03. Analytics-heavy assistants

When agents need to answer "show me everyone who mentioned feature X", the graph layer lets you traverse entity relationships directly, not fuzz-match across 500K embeddings.

价格与许可

Zep Community Edition: Apache 2.0, self-host. Includes the full API, hybrid search, summarization, and graph. Run on your own Postgres + infra.

Zep Cloud: Free dev tier, then pay-as-you-go. Paid plans add the web UI, team management, SOC 2 reporting, and scale-out. Current pricing on getzep.com/pricing.

What you actually pay for: summarization LLM calls. Zep bills managed LLM use through their platform; self-host uses your own OpenAI/Claude key. Expect ~$0.0003 per added message turn on cheap models.

常见问题

Zep vs mem0 — which should I pick?+

Pick Zep when sessions are a first-class concept in your app (support, tutoring, booking) and you want summarization + graph + UI out of the box. Pick mem0 when you want a lighter-weight fact store and prefer to compose your own session logic.

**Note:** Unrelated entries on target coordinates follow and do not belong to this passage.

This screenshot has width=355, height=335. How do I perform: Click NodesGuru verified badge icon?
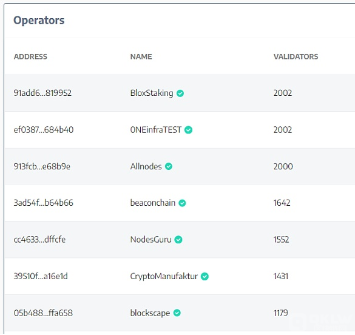pyautogui.click(x=178, y=240)
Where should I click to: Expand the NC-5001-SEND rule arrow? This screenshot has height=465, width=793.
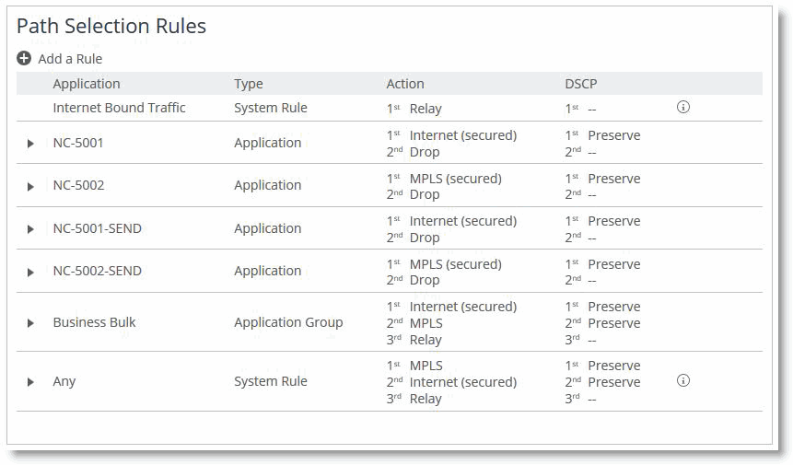click(30, 229)
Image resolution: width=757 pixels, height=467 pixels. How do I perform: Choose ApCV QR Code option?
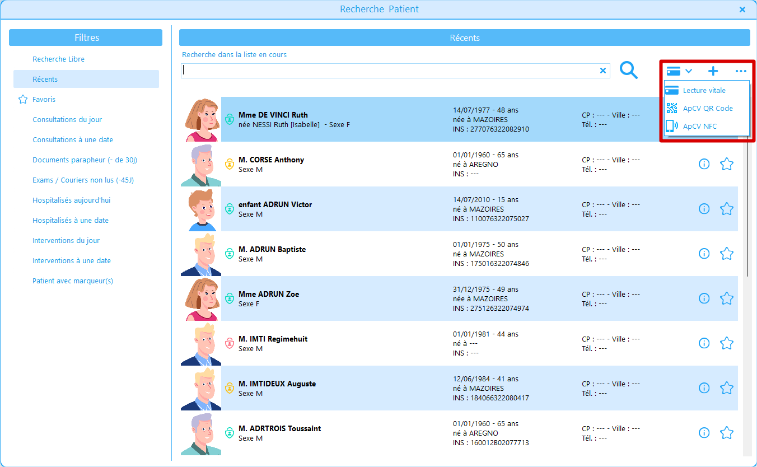pyautogui.click(x=707, y=109)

Can Zep replace my vector database?+

For memory yes — Zep stores embeddings internally. For general RAG over documents, no: keep a separate vector DB (Qdrant/Pinecone/Chroma). Zep is tuned for conversation memory, not arbitrary document corpora.

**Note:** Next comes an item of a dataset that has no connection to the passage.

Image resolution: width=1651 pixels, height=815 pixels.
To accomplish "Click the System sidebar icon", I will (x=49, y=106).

Does Zep work with local LLMs?+

Yes. Self-hosted Zep supports Ollama, LiteLLM, and any OpenAI-compatible endpoint for summarization and extraction. The SDK is LLM-agnostic on the read path — it returns text/facts that you feed to whatever model you like.

How does Zep’s graph differ from Graphiti?+

Zep’s graph is conversation-scoped: entities and relations mentioned in chat, extracted and updated as the session progresses. Graphiti is a temporal graph library — it tracks time-bounded validity of every edge. Use Zep for in-app memory; use Graphiti when you need to reason about "what was true when".

What’s the latency penalty of hybrid search?+

Typically +10-20ms vs pure vector search on a 100K-memory corpus. Worth it for recall improvements on chat corpora (exact term matches, entity references). If you need sub-50ms p99, self-host close to your app.